* VOTRE TÂCHE: Prolongez, s'il vous plaît, le texte sur l'esprit et l'âme en reprenant juste après sa dernière phrase.

Une question peut encore se poser : comment se fait-il que,
malgré le défaut de symétrie que nous venons d’indiquer entre eux, l’esprit et
l’âme soient cependant pris parfois d’une certaine façon comme complémentaires,
l’esprit étant alors généralement regardé comme principe masculin et l’âme
comme principe féminin ? C’est que, l’esprit étant ce qui, dans la
manifestation, est le plus proche du pôle essentiel, l’âme se trouve,
relativement à lui, du côté substantiel ; ainsi, l’un par rapport à l’autre,
l’esprit est yang et l’âme est yin, et c’est pourquoi ils sont souvent
symbolisés respectivement par le Soleil et la Lune, ce qui peut d’ailleurs se
justifier encore plus complètement en disant que l’esprit est la lumière émanée
directement du Principe, tandis que l’âme ne présente qu’une réflexion de cette
lumière. De plus, le « monde intermédiaire », qu’on peut appeler aussi le
domaine « animique », est proprement le milieu où s’élaborent les formes, ce
qui, en somme, constitue bien un rôle « substantiel » ou « maternel » ; et
cette élaboration s’opère sous l’action ou plutôt sous l’influence de l’esprit,
qui a ainsi, à cet égard, un rôle « essentiel » ou « paternel » ; il est
d’ailleurs bien entendu qu’il ne s’agit en cela, pour l’esprit, que d’une «
action de présence », à l’imitation de l’activité « non-agissante » du Ciel (8).

* EXTRAIT DE DONNÉES:
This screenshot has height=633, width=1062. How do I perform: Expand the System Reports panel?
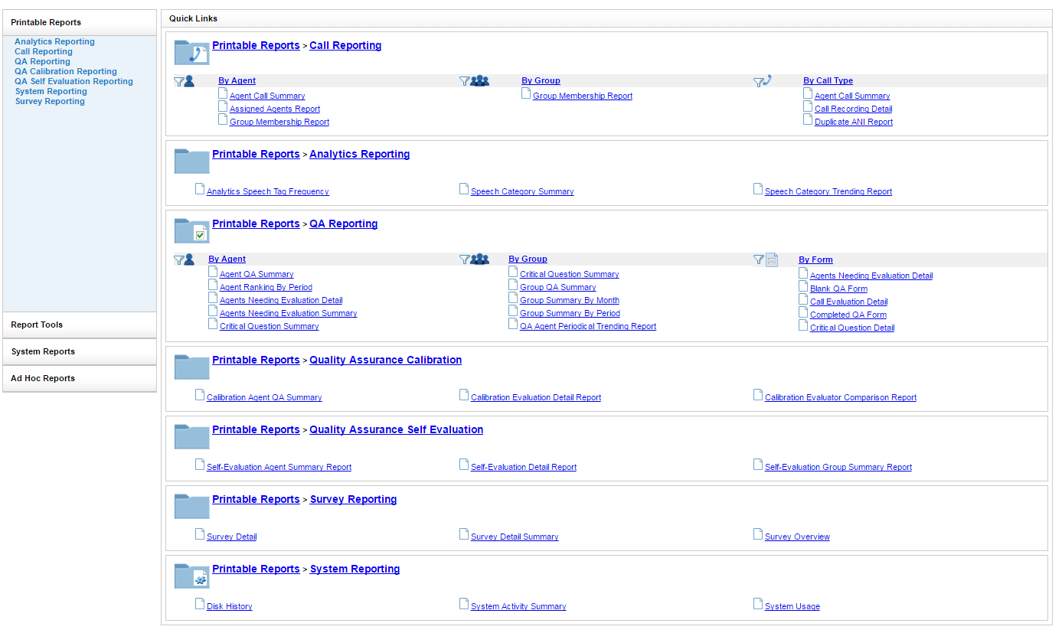coord(80,352)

* RÉPONSE:
Fig. 15
Nous ajouterons quelques mots au sujet des principaux
symboles de l’Anima Mundi : l’un des plus habituels est le serpent, en raison
de ce que le monde « animique » est le domaine propre des forces cosmiques,
qui, bien qu’agissant aussi dans le monde corporel, appartiennent en
elles-mêmes à l’ordre subtil ; et ceci se rattache naturellement à ce que nous
avons dit plus haut du symbolisme de la double spirale et de celui du caducée ;
d’ailleurs, la dualité des aspects que revêt la force cosmique correspond bien
au caractère intermédiaire de ce monde « animique », qui en fait proprement le
lieu de rencontre des influences célestes et des influences terrestres. D’autre
part, le serpent, en tant que symbole de l’Anima Mundi, est le plus souvent
représenté sous la forme circulaire de l’Ouroboros ; cette forme convient en
effet au principe animique en tant qu’il est du côté de l’essence par rapport
au monde corporel ; mais, bien entendu, il est au contraire du côté de la
substance par rapport au monde spirituel, de sorte que, suivant le point de vue
où on l’envisage, il peut prendre les attributs de l’essence ou ceux de la
substance, ce qui lui donne pour ainsi dire l’apparence d’une double nature.
Ces deux aspects se trouvent réunis d’une façon assez remarquable dans un autre
symbole de l’Anima Mundi, qui appartient à l’hermétisme du moyen âge (fig. 15)
: on y voit un cercle à l’intérieur d’un carré « animé », c’est-à-dire posé sur
un de ses angles pour suggérer l’idée du mouvement, tandis que le carré reposant
sur sa base exprime au contraire l’idée de stabilité (9) ; et ce qui rend cette
figure particulièrement intéressante au point de vue où nous nous plaçons
présentement, c’est que les formes circulaire et carrée qui en sont les
éléments y ont des significations respectives exactement concordantes avec
celles qu’elles ont dans la tradition extrême-orientale(10).
NOTES
(1) Voir Le Règne de
la Quantité et les Signes des Temps, ch. XXXV.
(2) Cf. le début des Rasâïl
Ikhwân Eç-Çafâ, qui contient un exposé très clair de cette doctrine
pythagoricienne.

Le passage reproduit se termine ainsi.